Upon the outbreak of World War II, Gilormini offered his services to the Royal Air Force and served with them. As a member of the RAF, he flew in a squadron of P-39s from England to North Africa and participated in the Allied invasion of Oran. He served with the RAF until November 30, 1942, when he joined the United States Army Air Forces with the rank of second lieutenant. In October 1942, he was assigned to the 346th Fighter Squadron and flew the Bell P-39 Airacobra interceptor. In March 1943, he was transferred to the 345th Fighter Squadron of the 350th Fighter Group in North Africa and Italy, to replace pilot losses.
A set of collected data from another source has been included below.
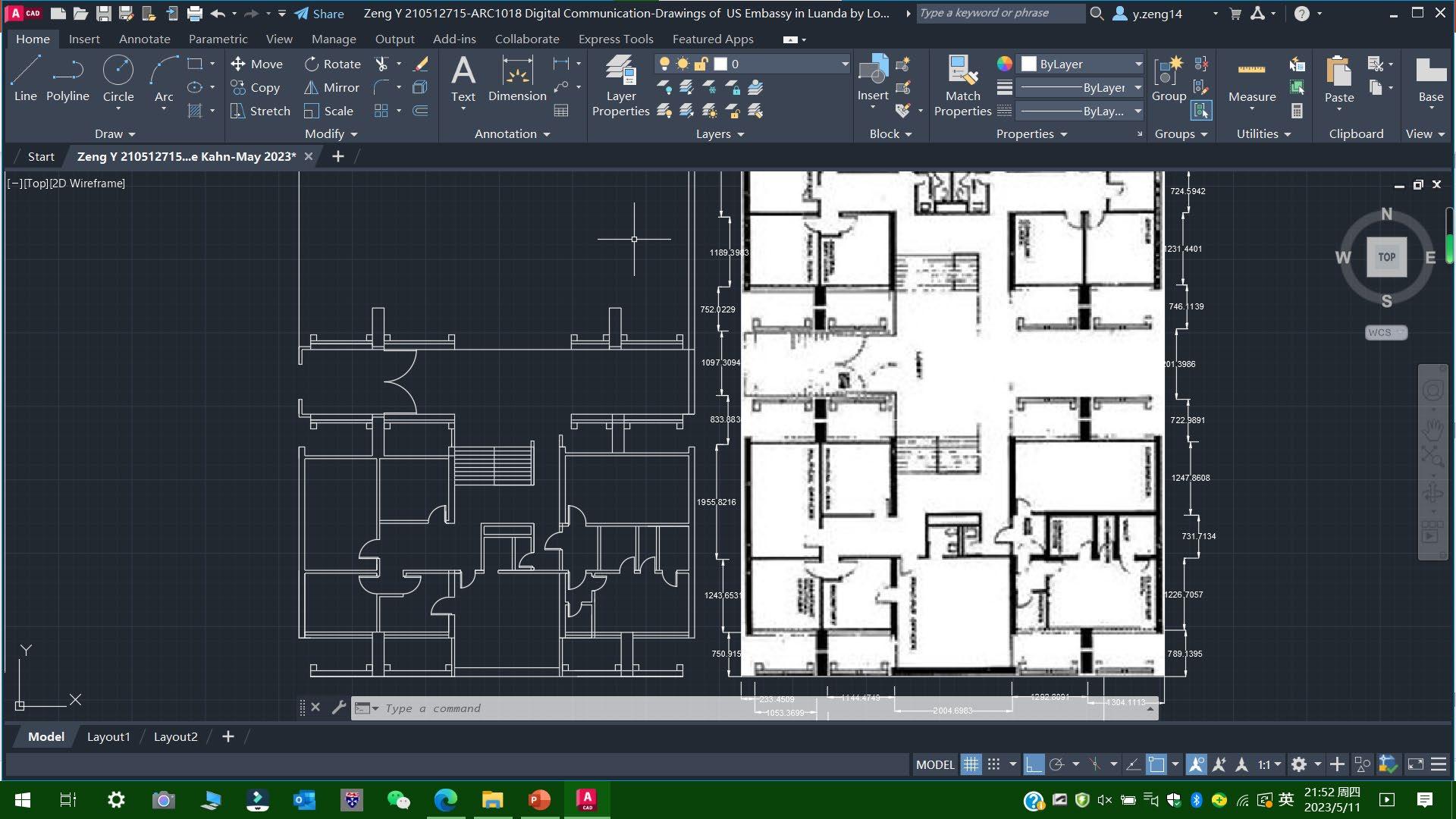
Task: Select the Line drawing tool
Action: pyautogui.click(x=25, y=79)
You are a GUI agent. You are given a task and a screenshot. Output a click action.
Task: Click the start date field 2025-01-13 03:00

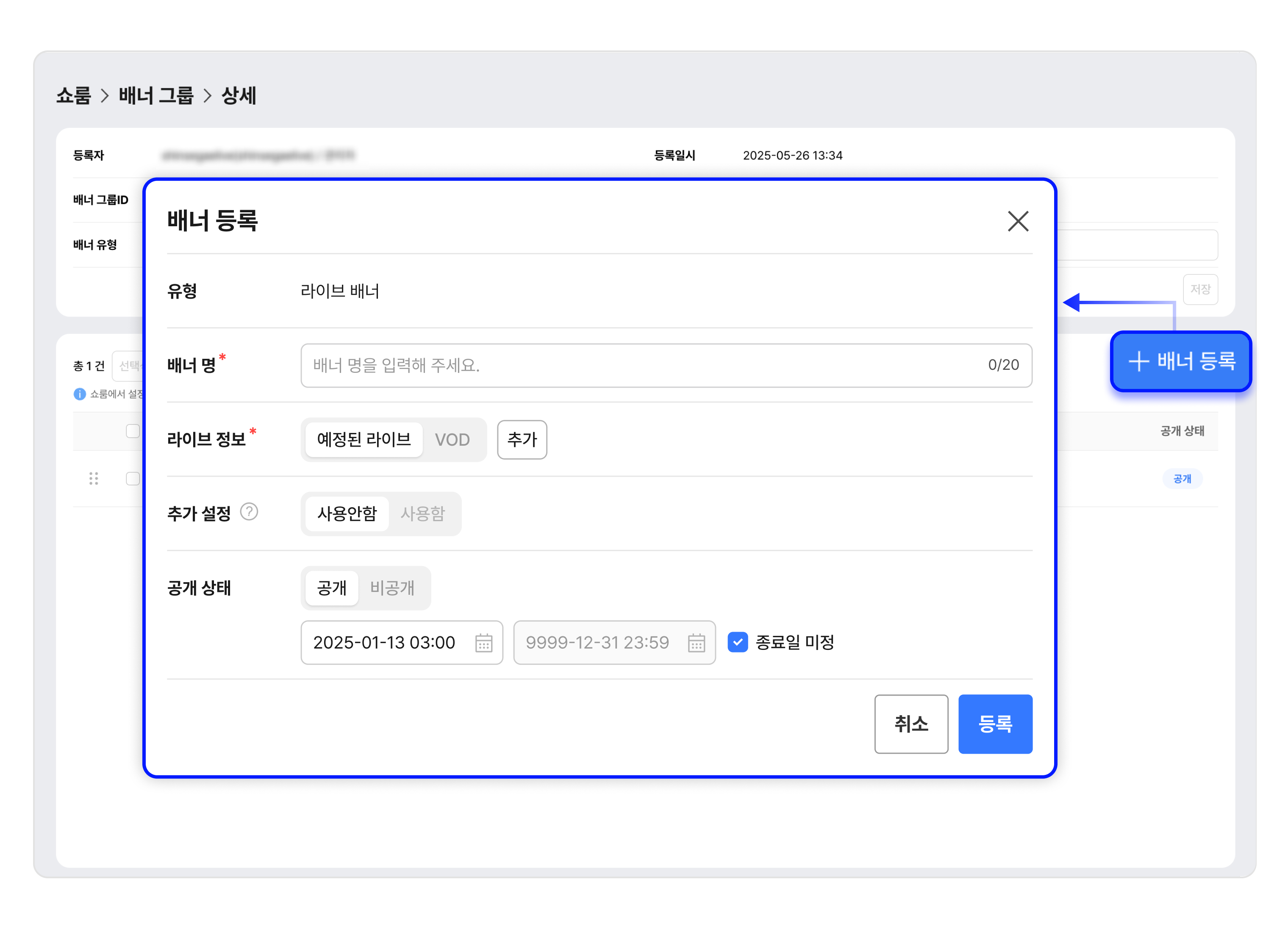(384, 642)
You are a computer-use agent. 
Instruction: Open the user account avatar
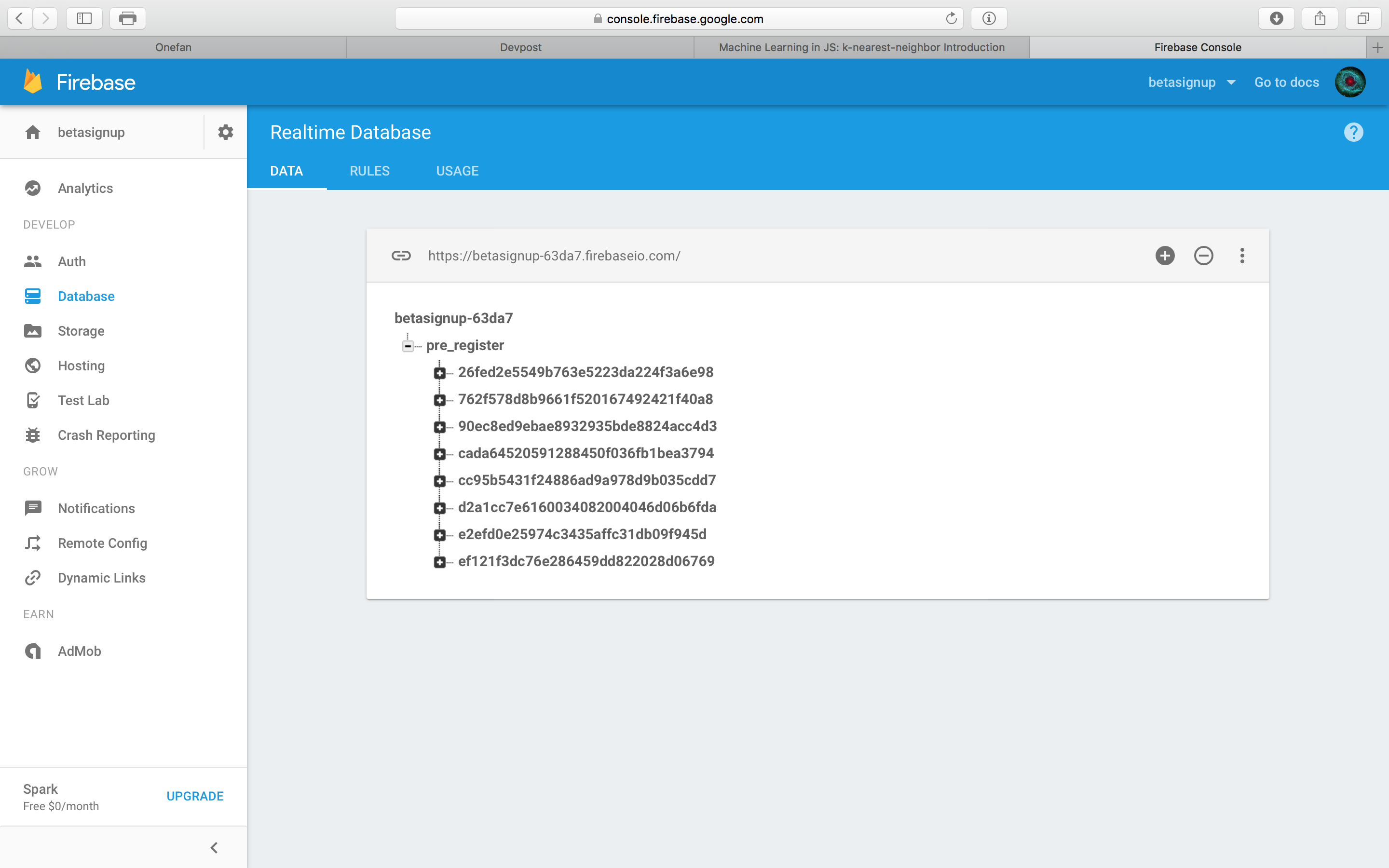1350,82
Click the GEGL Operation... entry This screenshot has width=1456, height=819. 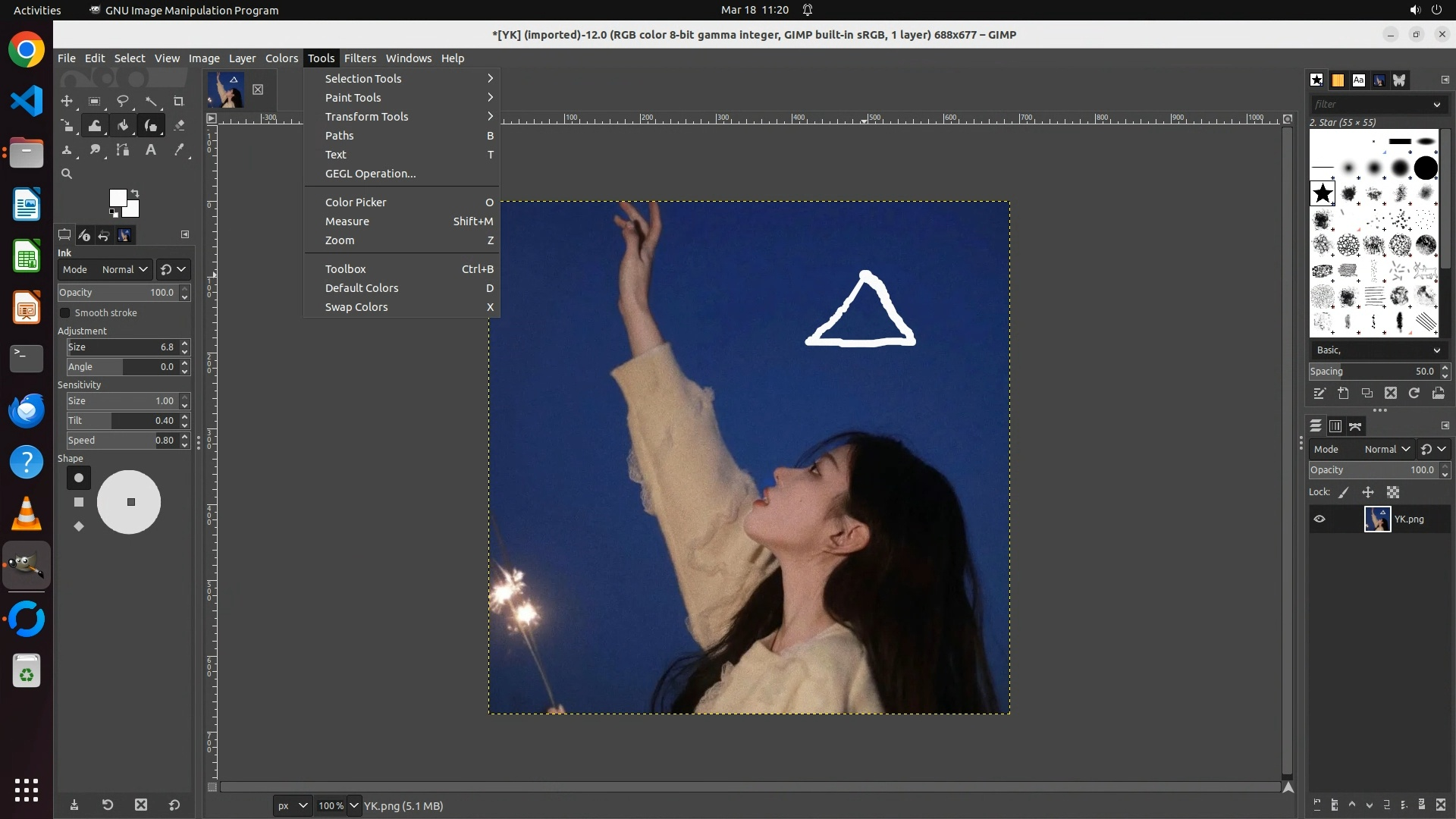pyautogui.click(x=370, y=174)
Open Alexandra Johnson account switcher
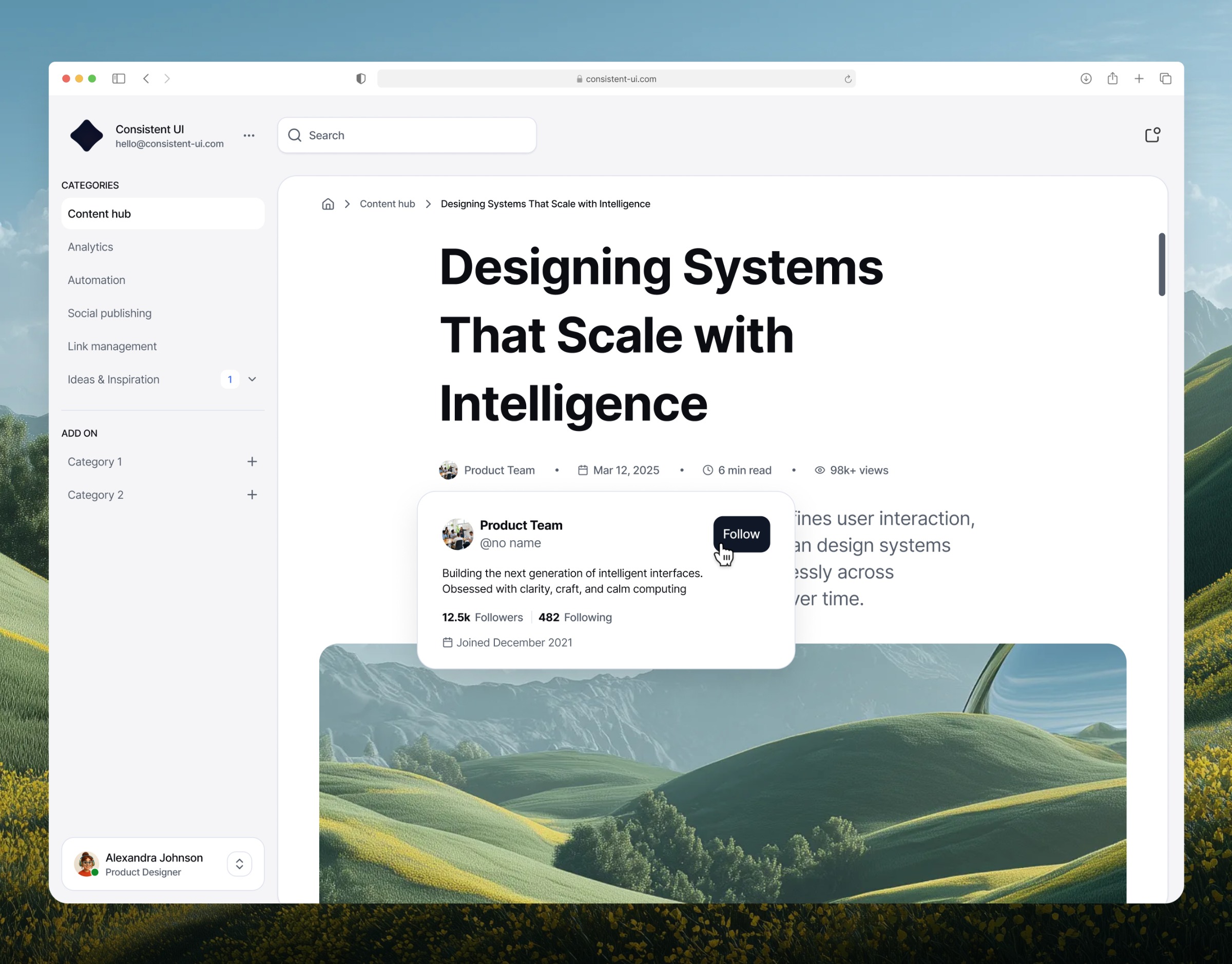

He stayed with the 345th "Devil Hawks" and flew a Republic P-47 Thunderbolt until February 1945. On one occasion Gilormini led a squadron in an attack against Nazi positions in Conneto, Italy. During the  attack his P-47 was struck by enemy anti-aircraft fire. Gilormini made a nose dive which put out the flames consuming his aircraft and rejoined his squadron. His squadron destroyed a strategic railroad and vehicles which were transporting military equipment.

During the war he was promoted to captain and flew a total of 200 combat missions over England, North Africa, Corsica and Italy. On May 19, 1943, Gilormini was involved in an aircraft accident when his P-39 went down over Maison Blanche, Algiers.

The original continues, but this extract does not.